In 2013 he joined the main cast of BET series Being Mary Jane as Paul Patterson Jr., the responsible younger brother of the lead character Pauletta ("Mary Jane Paul") Patterson. The series pilot episode aired on July 2, 2013. The pilot re-aired on November 3, 2013 and the series officially premiered on January 7, 2014. The series ended on April 23, 2019 with a two-hour film finale.
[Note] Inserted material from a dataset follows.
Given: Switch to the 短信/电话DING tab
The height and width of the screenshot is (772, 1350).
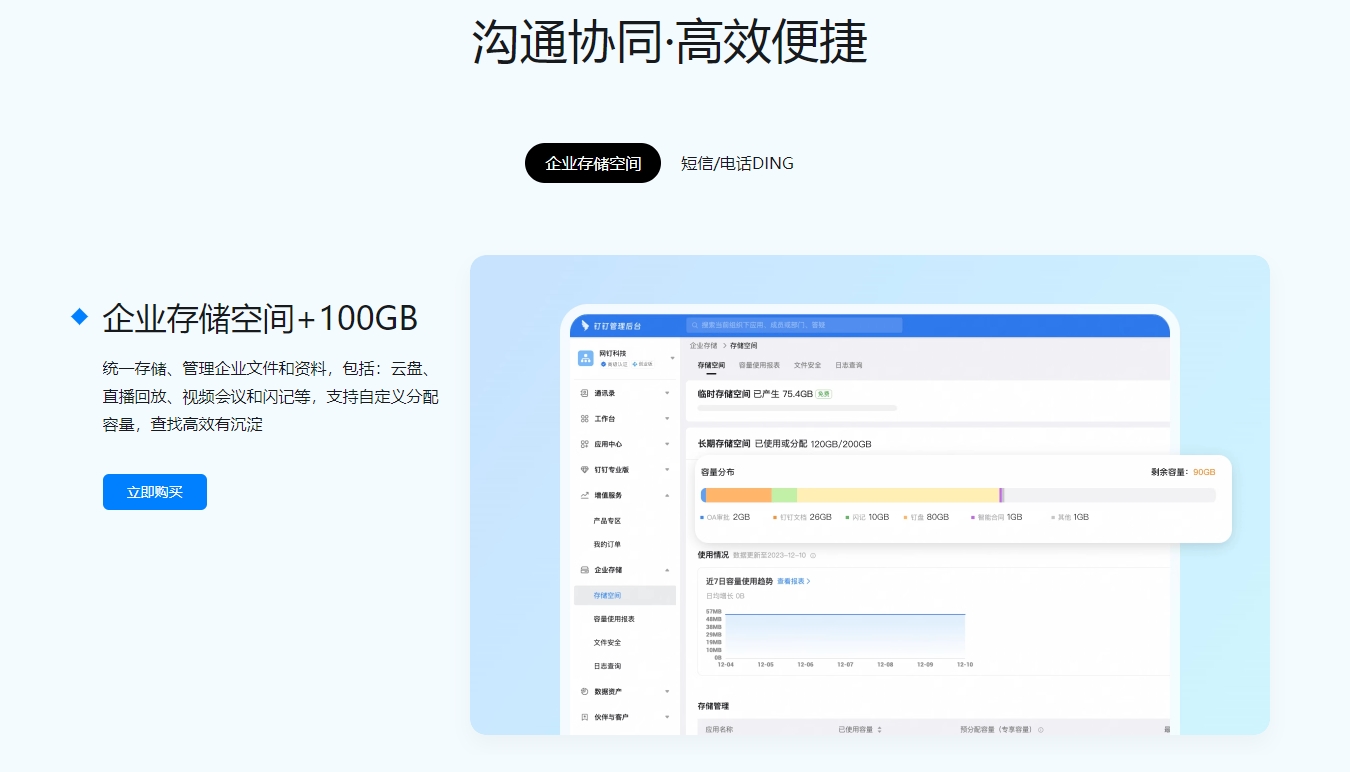Looking at the screenshot, I should 737,163.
In 2014 he was cast as Agent Antoine Triplett in the ABC series Agents of S.H.I.E.L.D. The character was supposed to die in season 1, but was kept through the first half of season 2 where he was killed off. He briefly returned in season 4 as a virtual artificial intelligence version of the character when the show's lead cast is sent into a "what if" type of world known as the Framework.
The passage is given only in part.